When asked to respond to Kordonowy’s request to the state attorney general, Lee Health spokeswoman Mary Briggs said in an email:

“The enabling act clearly outlines what Lee Health needs to do during the conversion evaluation process, and we're fully compliant with these legal requirements. This includes providing a description of our assets and liabilities in the finalized mission agreement.”

Briggs said more details all of Lee Health’s assets and liabilities are available at the website. According to its financial statement for the fiscal year ended Sept. 30, 2023, the hospital system had $3.7 billion in assets and $1.4 billion in liabilities.

Was this discussed earlier?

The issue of having a full accounting of assets was raised at a Lee Health meeting in February by board member Therese Everly. It was at that meeting when consultants Kaufman Hall presented its detailed assessment of the pros and cons of a conversion, and recommended the board continue exploring it.

The response given to Everly’s request was that such an audit is only required when a sale is being considered, which is not the case.

Everly ultimately was the only board member who voted against going forward with the conversion. She cited numerous concerns that includes the loss of sovereign immunity protection against large medical malpractice claims and spending $5.3 million more to compensate for the malpractice change which may not go far enough.

Another issue for Everly is an estimated short-term loss of $60 million in special payments as a public safety net hospital and unknowns with changes required to 35 charitable clinics. Everly also cited unknowns at this juncture of refinancing $770 million in debt that will be necessary.

A 10-year projection starting in 2025 shows Lee Health’s net patient revenue at $34.5 billion if it stays as a public hospital. It would jump to $35.5 billion with the conversion to a private nonprofit. That would be a gain of $1 billion over the 10-year forecast, according to projections by Ben Spence, Lee Health’s chief financial officer.

Why go private?

With a $3 billion annual operating budget, Lee Health is one of the largest public systems in the United States and Florida.
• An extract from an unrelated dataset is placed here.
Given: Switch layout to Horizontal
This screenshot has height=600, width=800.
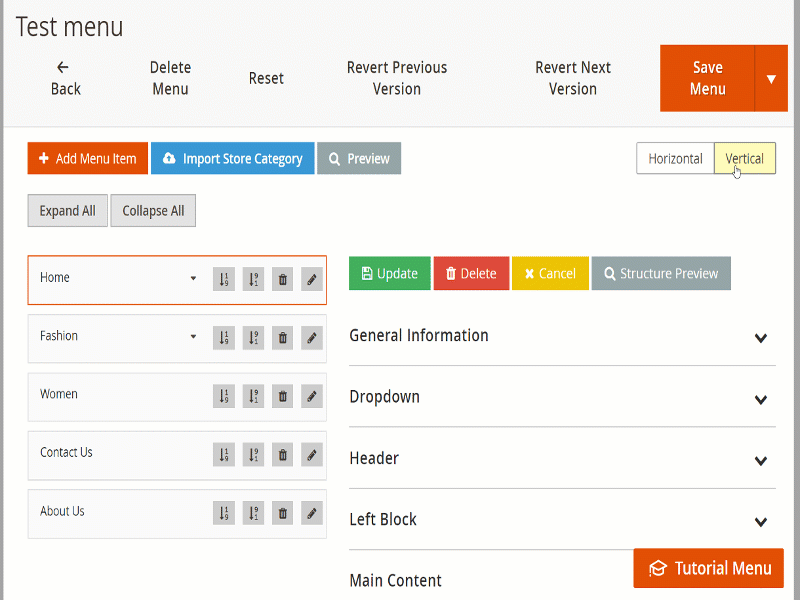Looking at the screenshot, I should pyautogui.click(x=675, y=159).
It has a large charity care and Medicaid patient base as a safety net system.

Last year it provided $179 million in “community benefits” to residents, which includes charity care, after foregone taxes of nearly $94 million.

With 1,865 beds at four acute care hospitals, one million patients are seen annually with 85,000 admissions and 276,000 emergency room visits, while outpatient visits are about 2.6 million a year.
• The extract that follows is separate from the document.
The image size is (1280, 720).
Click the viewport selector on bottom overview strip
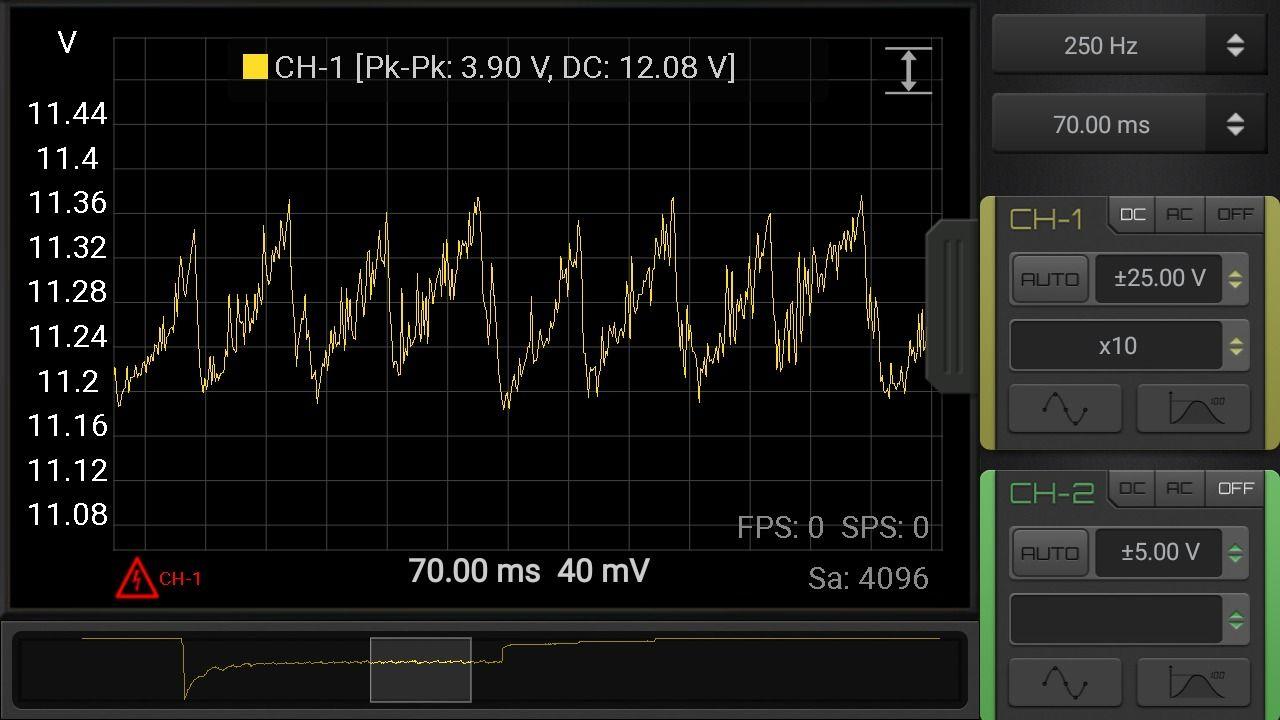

Lee Health is also the largest employer in Lee with 15,000 employees.

Switching to a private nonprofit system will allow Lee Health to provide services outside of the county and forge partnerships with other medical groups, with teaching hospitals, and to pursue specialty care ventures currently not allowed by its enabling legislation with the state.

The system faces headwinds of competition from for-profit hospitals and private equity firms investing in health care services.

Notable competition is from HCA Healthcare, which is building a hospital in Fort Myers and will soon have two freestanding emergency rooms in the county.

HCA sold its Lee County hospitals to Lee Health in 2006 but the state Legislature’s elimination in 2019 of the certificate-of-need license rule for new hospitals is a game changer.

The Kaufman Hall consultants reported that 65 new hospitals were built in the state from 2020 to 2022 after the Legislature eliminated a certificate-of-need law that require a market justification.